[llvm] PeepholeOpt: Try to constrain uses to support subregister (PR #161338)
via llvm-commits
llvm-commits at lists.llvm.org
Tue Sep 30 02:22:24 PDT 2025
llvmbot wrote:
<!--LLVM PR SUMMARY COMMENT-->
@llvm/pr-subscribers-backend-arm
Author: Matt Arsenault (arsenm)
<details>
<summary>Changes</summary>
This allows removing a special case hack in ARM. ARM's implementation
of getExtractSubregLikeInputs has the strange property that it reports
a register with a class that does not support the reported subregister
index.

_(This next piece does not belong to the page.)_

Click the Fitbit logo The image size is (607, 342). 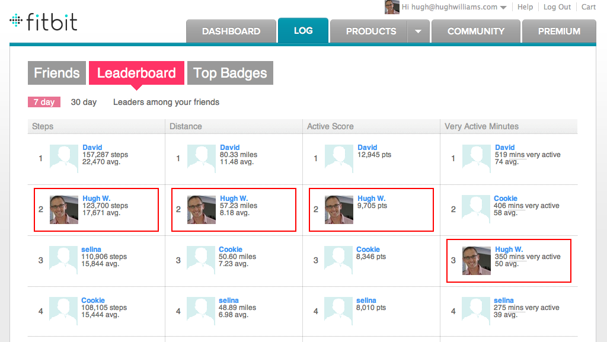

We can however reconstrain the register to support this usage.
This is an alternative to #<!-- -->159600. I've included the test, but
the output is different. In this case version the VMOVSR is
replaced with an ordinary subregister extract copy.
---
Full diff: https://github.com/llvm/llvm-project/pull/161338.diff
6 Files Affected:
- (modified) llvm/lib/CodeGen/PeepholeOptimizer.cpp (+24)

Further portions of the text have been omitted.